Text extract:
□ □ □ □
Every log message related to a traced method will now contain the traceId(63d12d07a35486c62705beacbd5ad1c6) and spanId(2705beacbd5ad1c6):

INFO [observability-demo,63d12d07a35486c62705beacbd5ad1c6,2705beacbd5ad1c6] 704835 --- [nio-8080-exec-2] c.n.o.controllers.LoggingFilter          : GET /customers 200 - 112ms

Example log message with trace data

Metrics

Metrics provide the raw numbers of what is going on inside of a system, such as number of requests made to an endpoint, response times, and even information about the JVM itself.

Spring Boot auto-configures many metrics, depending what is available on the class path. A full list can be found here. In order to expose metrics for Prometheus to scrape, we must add prometheus to the list of exposed endpoints in application.yml. For any custom metrics, we can also expose the metrics endpoint and build our own dashboards in Grafana. Spring Boot 3 and Micrometer introduced the support of 'Exemplars', which provides trace data, if available, for specific measurements. This is helpful if there is a spike in traffic or a request takes longer than usual. With an exemplar, you can see exactly which trace is related to the request. Exemplars are enabled by setting distribution.percentiles-histogram.http.server.requests to true.
□ □ □ □
Provided material:
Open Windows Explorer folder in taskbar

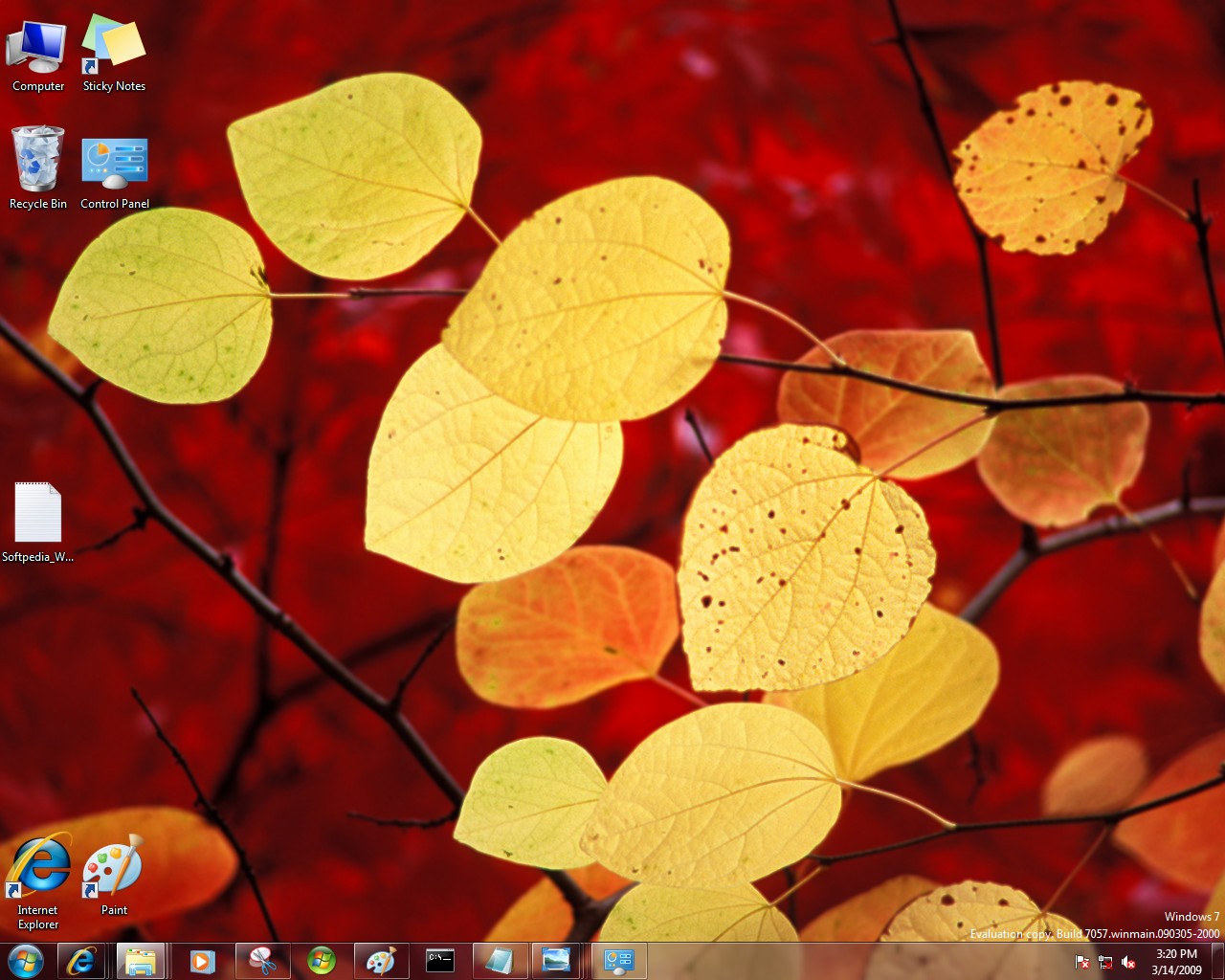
□ □ □ □
Things to do:
a) Return, word for word, the stretch of the Spring Boot observability excerpt from "Metrics provide the" through "the JVM itself.".
b) In one to three sentences, state why the Spring Boot observability excerpt calls exemplars helpful.
c) Turn the paragraph of the Spring Boot observability excerpt that opens with "Spring Boot auto-configures many metrics" into a short bulleted list that keeps its main facts.
The material has no role in this work.

Answers given:
a)
Metrics provide the raw numbers of what is going on inside of a system, such as number of requests made to an endpoint, response times, and even information about the JVM itself.

b) Exemplars attach trace data, when available, to specific measurements. If traffic spikes or a request takes longer than usual, an exemplar shows exactly which trace is related to that request.

c)
- Spring Boot auto-configures many metrics, depending on what is available on the class path.
- To let Prometheus scrape metrics, add prometheus to the list of exposed endpoints in application.yml.
- For custom metrics, the metrics endpoint can also be exposed and custom dashboards built in Grafana.
- Spring Boot 3 and Micrometer support exemplars, which provide trace data, if available, for specific measurements.
- Exemplars help identify the trace behind a traffic spike or an unusually slow request.
- They are enabled by setting distribution.percentiles-histogram.http.server.requests to true.